[What you need to do]
Could you restate word for word every line from the one containing "Where should I" to the end of the data below, pictures excluded?

[Supplied material]
####

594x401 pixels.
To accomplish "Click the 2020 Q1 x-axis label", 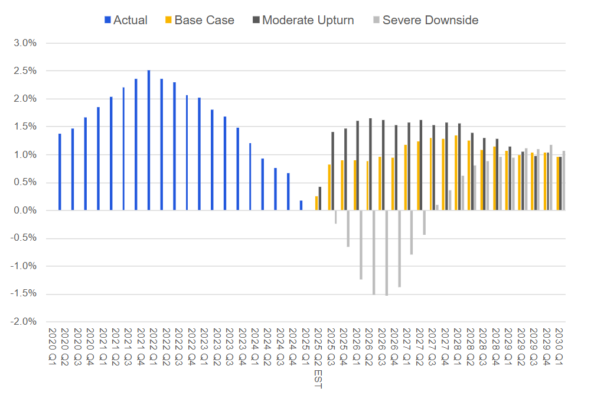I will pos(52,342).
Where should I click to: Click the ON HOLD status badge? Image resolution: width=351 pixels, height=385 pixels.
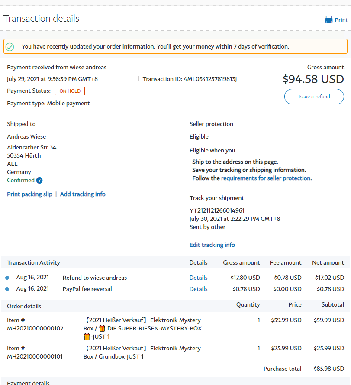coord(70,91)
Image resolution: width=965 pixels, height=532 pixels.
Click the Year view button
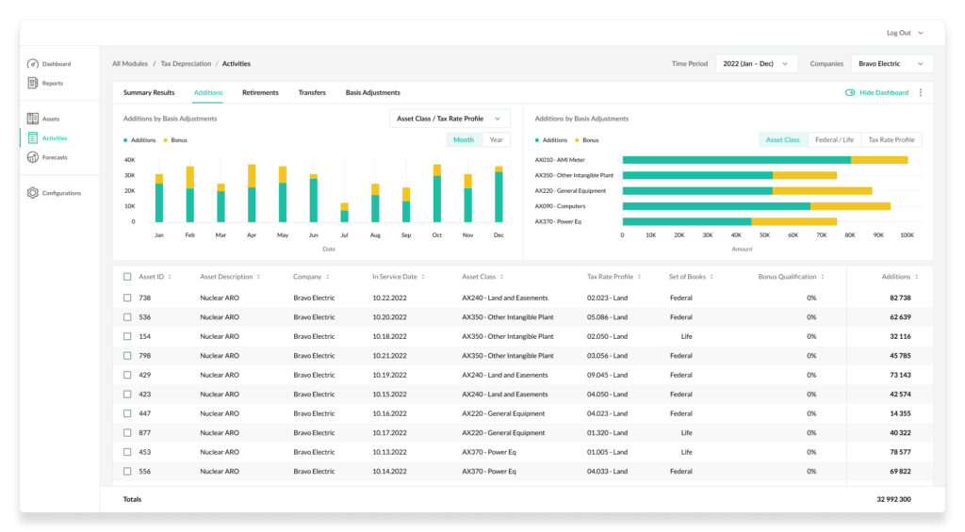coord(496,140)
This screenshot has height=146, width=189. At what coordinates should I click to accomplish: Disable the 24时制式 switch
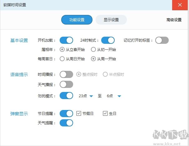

####

[Completed exercise]
Where should I click to: Click the ON HOLD status badge? Image resolution: width=351 pixels, height=385 pixels.
coord(70,91)
Image resolution: width=965 pixels, height=532 pixels.
Click the Year view button
coord(496,140)
This screenshot has height=146, width=189. At what coordinates should I click to accomplish: Disable the 24时制式 switch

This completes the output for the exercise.